La répétition des réunions n’enlève rien au plaisir de se revoir ; les journées sont plus courtes en raison de l’automne et la durée du «  plein air » diminue au profit de bals en bordure de mer. ..Et à cause des saisons et grâce à la danse, Nadine et Marc découvrent un amour partagé pour ce loisir.  Bientôt, ils  ne dansent plus qu’ensemble dans un parfait accord. Les autres  aussi apprécient mais   eux se passionnent et forment un couple exemplaire sur la piste ! Passes plus ou moins acrobatiques, la jupe s’envole, le bras s’étire ou se rétracte,  corps courbés ou en grande fente,  séparés  puis unis,  visages  épanouis,  joues qui se frôlent…   Sur la piste…  Ils ont quelque vingt ans, il la conduit fermement ou tendrement, regard pétillant ou bien baissé vers elle ; elle se sent bien, en pleine possession de ses moyens, elle se sent belle ; elle voudrait que ça s’éternise mais…il faut  rentrer, il est déjà tard elle ne sera jamais à vingt heures à la maison. Comme Cendrillon, impératif de retour ! Jamais elle n’a eu Prince aussi charmant.

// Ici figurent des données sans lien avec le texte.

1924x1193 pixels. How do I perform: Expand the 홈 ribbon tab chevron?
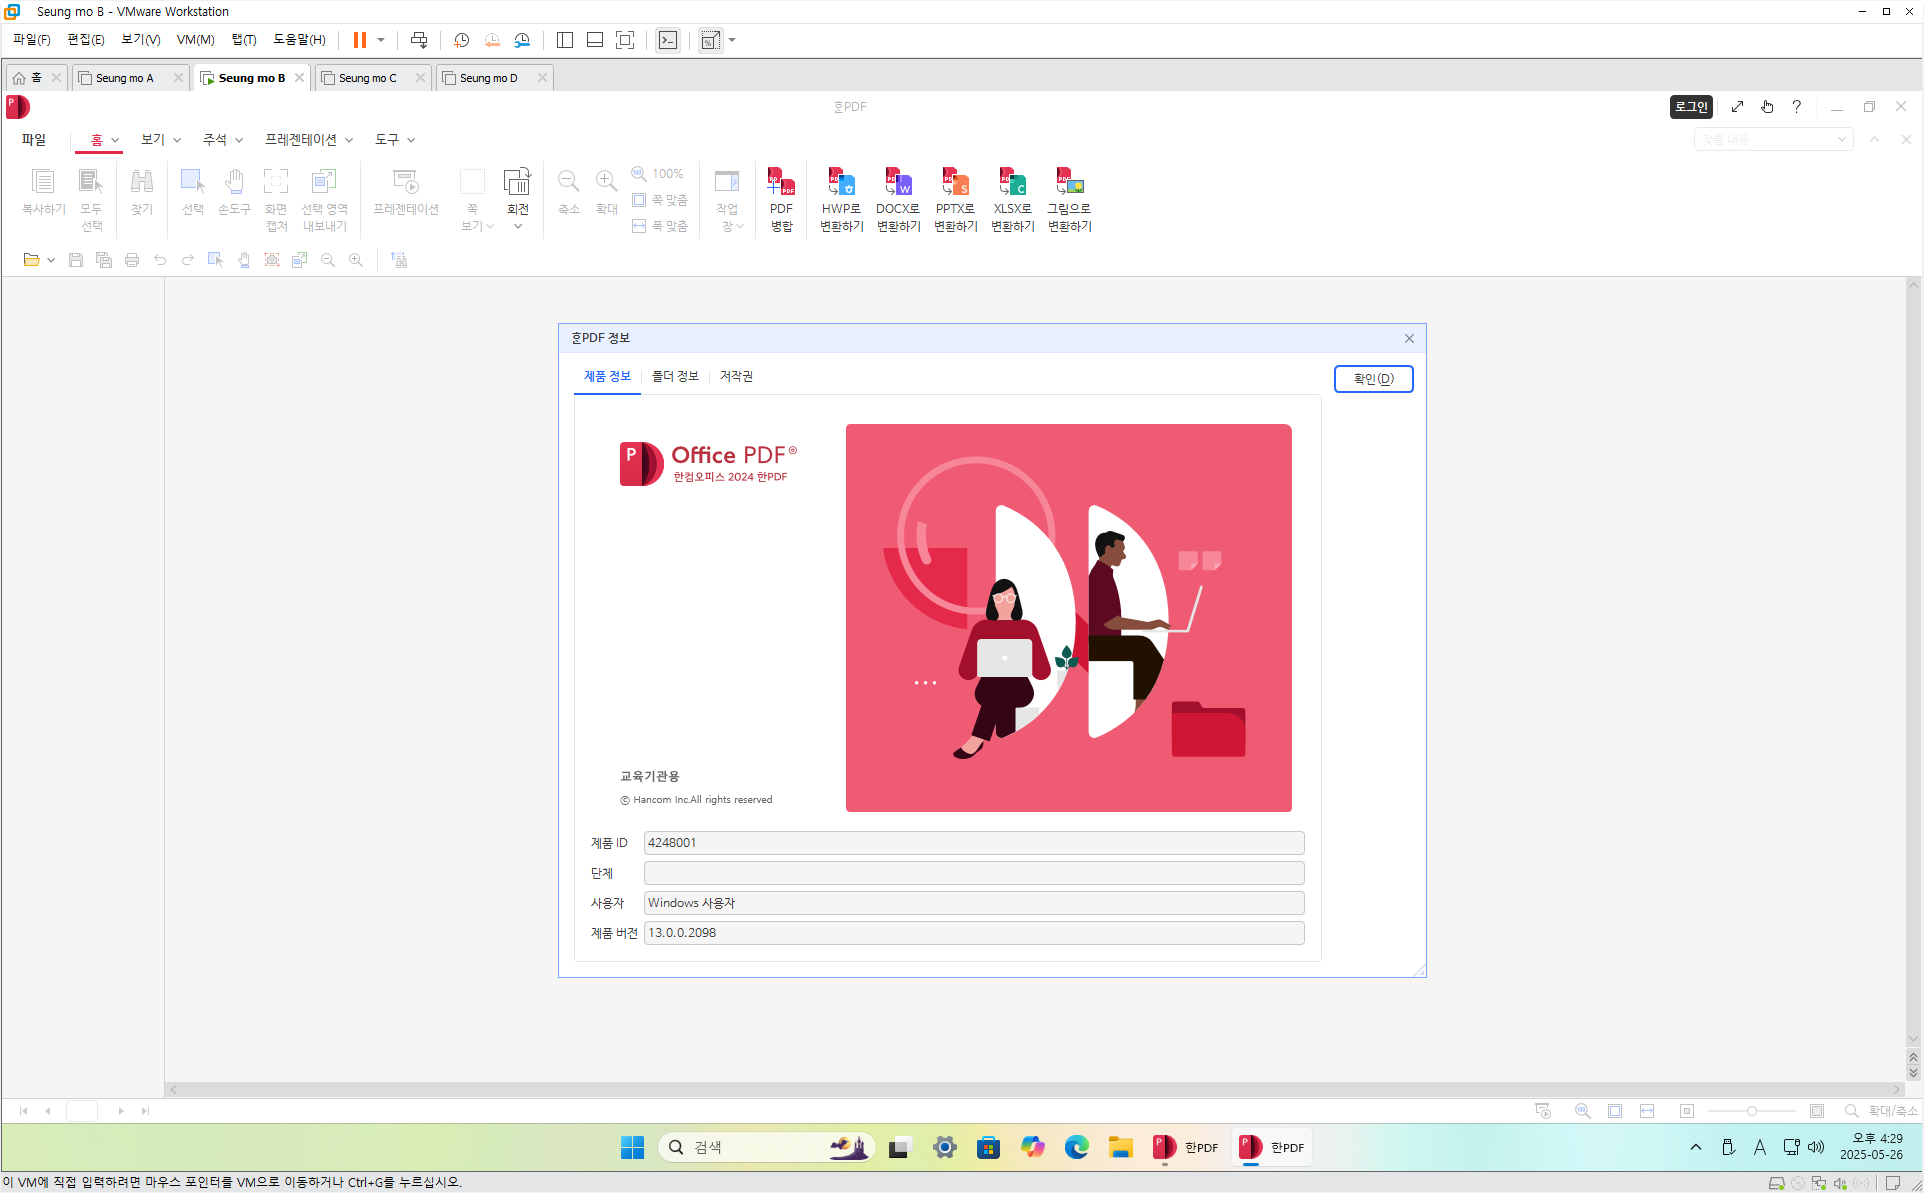(x=115, y=140)

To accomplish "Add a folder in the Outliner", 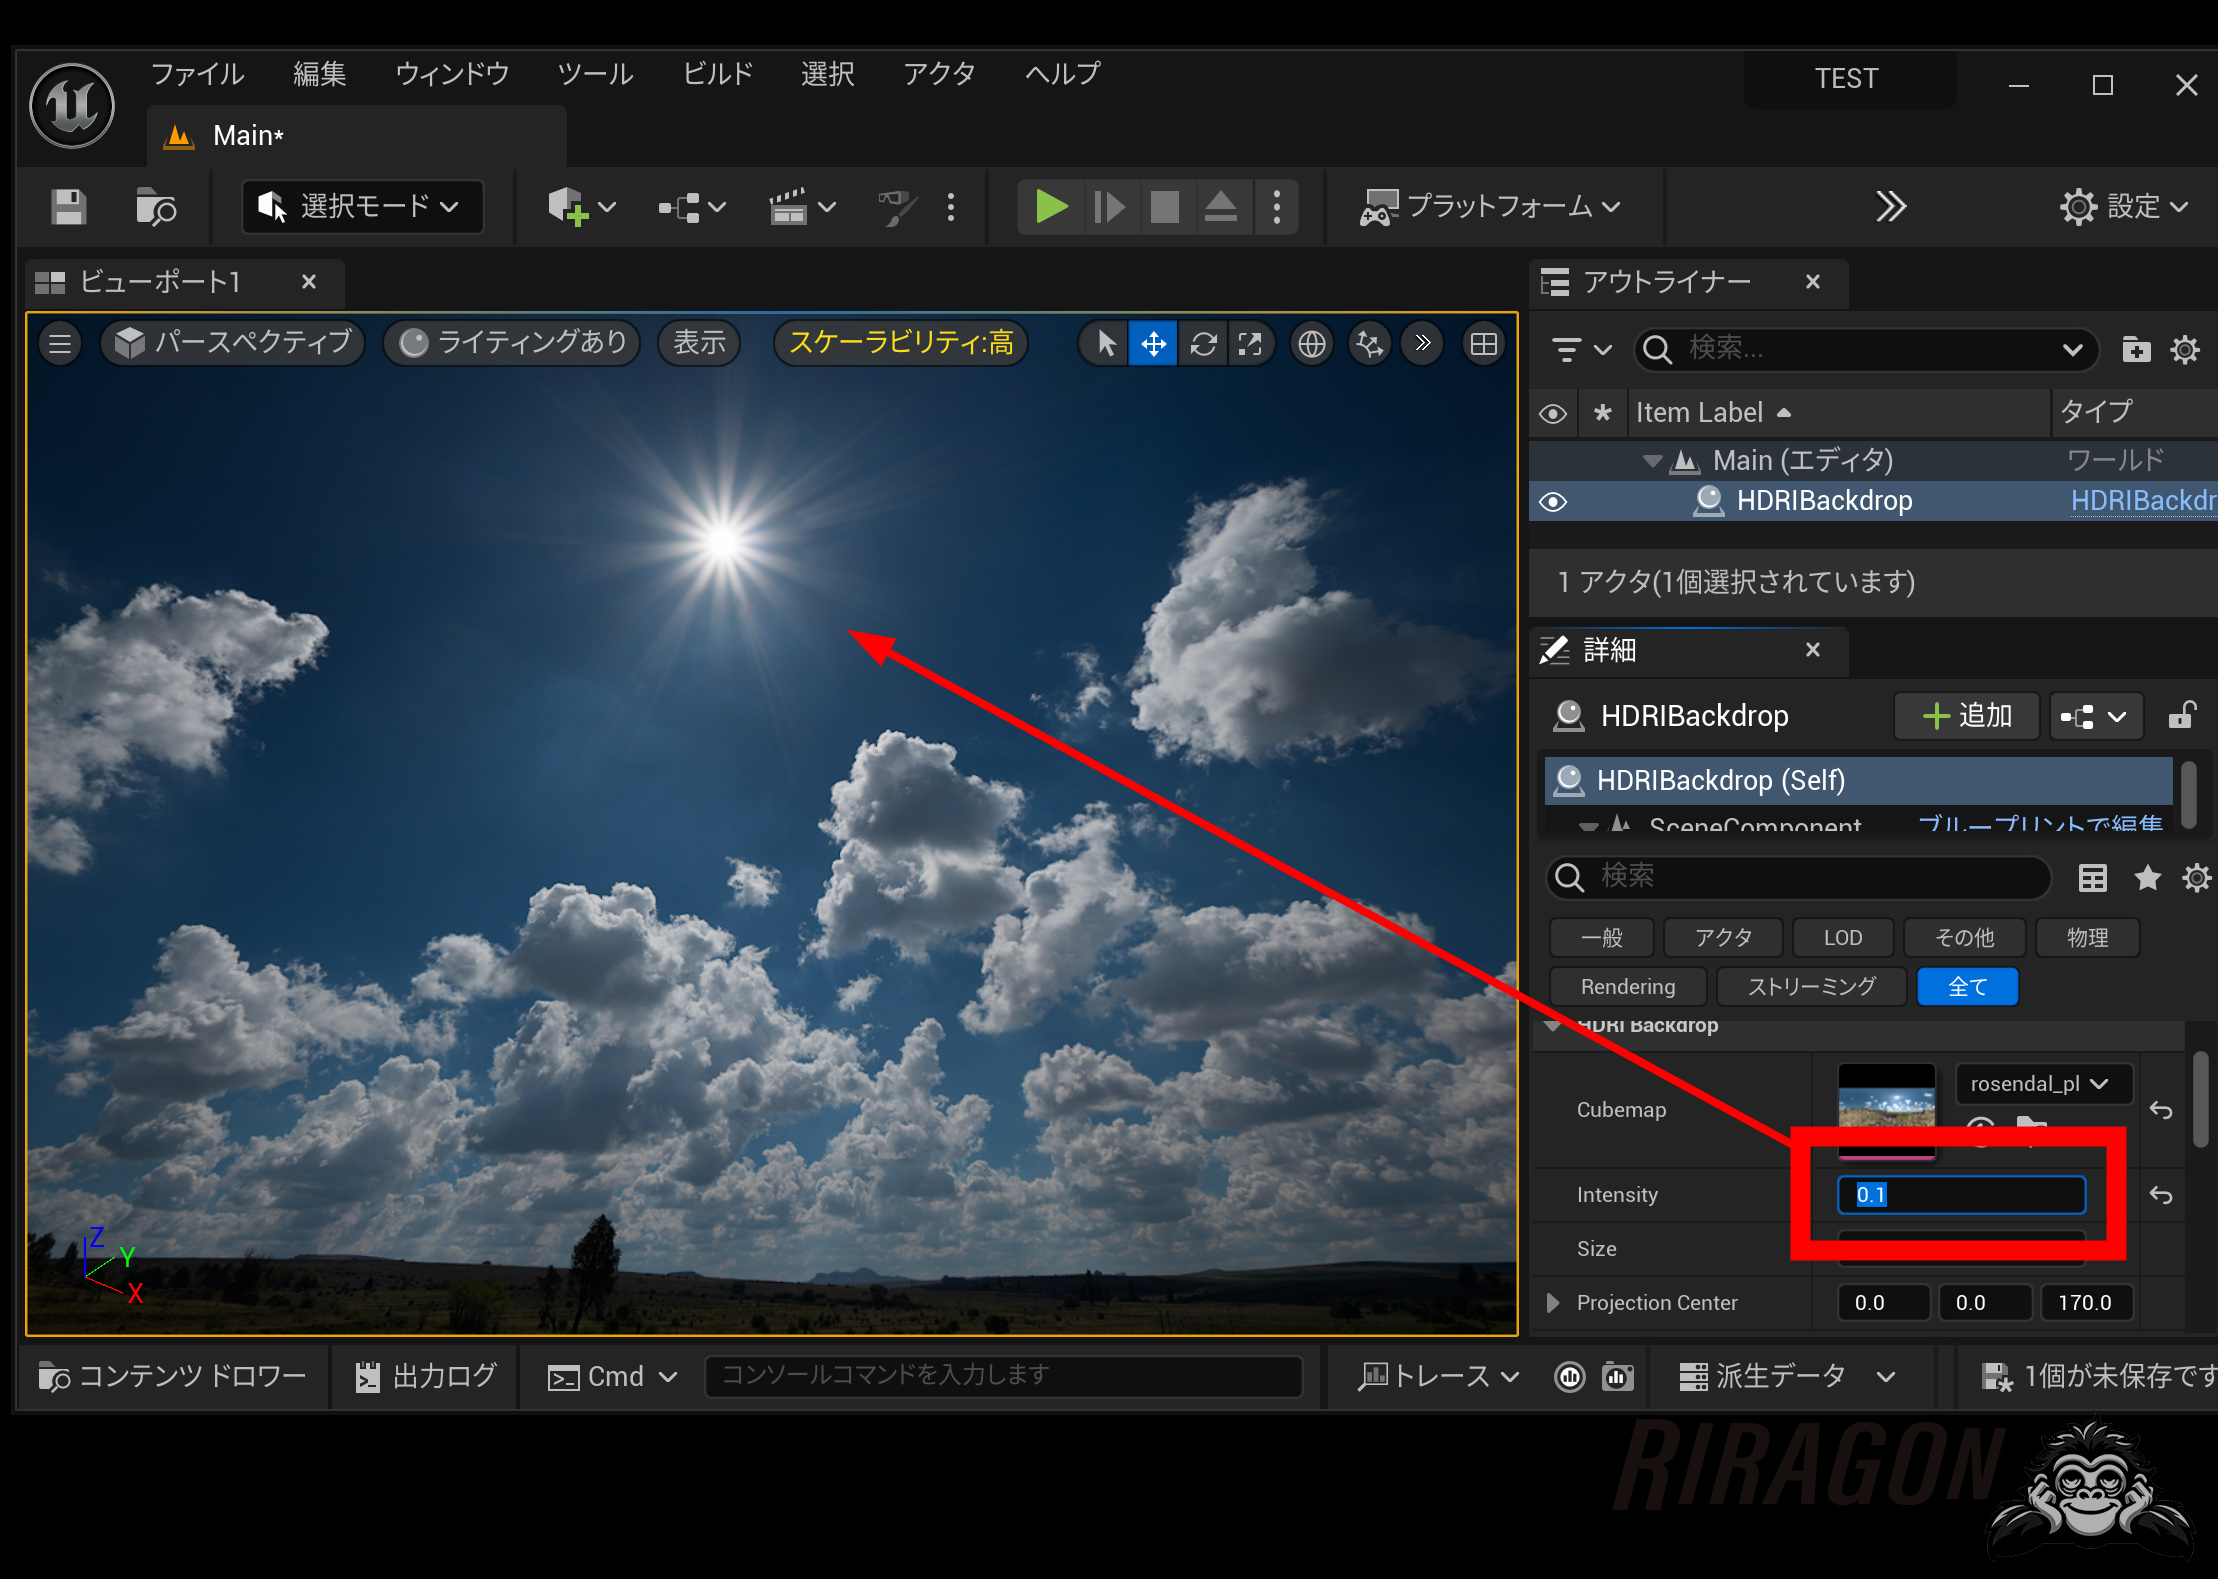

Serait-ce ça l’Amour ? Nadine et Marc ? Marc et Nadine ? Les rencontres  se rapprochent et les corps aussi ; les cœurs battent à tout rompre, celui de Nadine en tous cas ! Les copains, copines  bientôt s’éloignent discrètement. Marc est entreprenant. Nadine montre quelque retenue. Elle élève des barrières. Elle ne veut pas se tromper, elle veut se garder toute neuve pour l’homme de sa vie. Et elle se fait comprendre. En Algérie, dans les années soixante, la femme se réserve. Marc a-t-il ces mêmes critères ? Il semble en accord ; pourtant il tente toujours, toujours plus séduisant, toujours plus caressant, aussi tenace que rassurant !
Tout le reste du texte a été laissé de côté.